Shenonda Tisdale, one of Blaique Morgan’s attorneys, contends there is no evidence to show that her client personally committed the murder or conspired with his brother to kill Bielec.

Tisdale said the case is based on a theory of accountability, which means the state is holding Blaique Morgan accountable for the actions of another. She said prosecutors will not be able to prove her client guilty under that theory or of murder beyond a reasonable doubt.

During a motion hearing earlier this year in Amari Morgan’s case, Will County Deputy Chief Dan Jungles said investigators learned from Blaique Morgan’s girlfriend that he told her Amari Morgan killed Bielec by striking him with a baseball bat several times.
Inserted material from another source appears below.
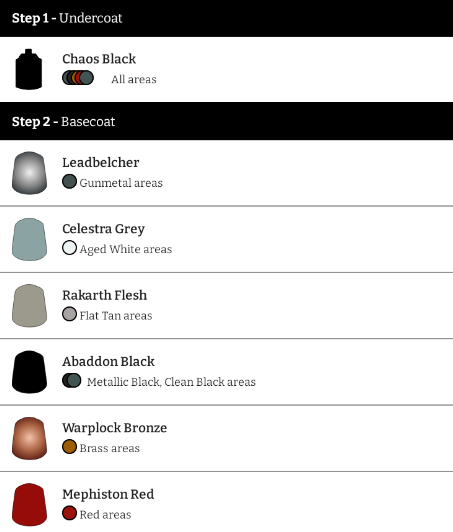This screenshot has width=453, height=532.
Task: Click the Abaddon Black paint pot icon
Action: tap(30, 372)
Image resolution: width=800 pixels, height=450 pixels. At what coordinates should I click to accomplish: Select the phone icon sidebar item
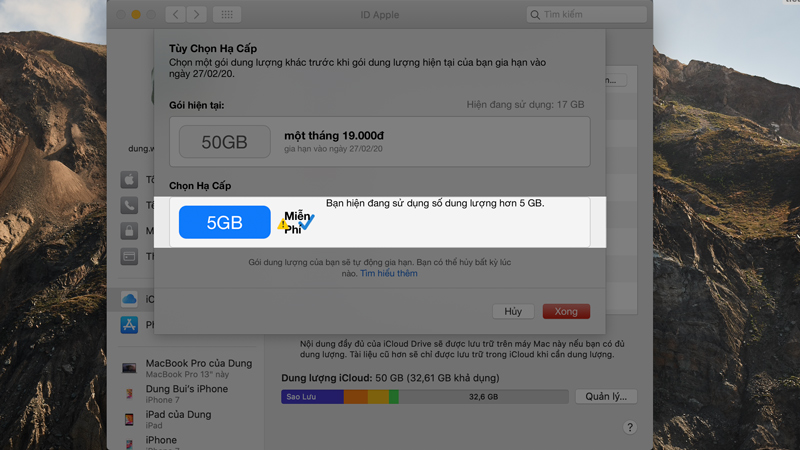click(x=129, y=205)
Before Wednesday’s trial, Tisdale had motioned to keep a new statement from the girlfriend out of trial where she claimed Blaique Morgan confessed to killing Bielec himself.

Cornelius decided not to keep it out as he determined prosecutors had not made an unnecessarily late disclosure and that a judge or jury could weigh the credibility of that evidence.

During the brothers’ time in jail, they were allowed in 2017 to attend the funeral of their parents, Patrick Morgan, 49, and Angel Morgan, 42, who died in an apparent murder-suicide in their Joliet home that was investigated by the Joliet Police Department.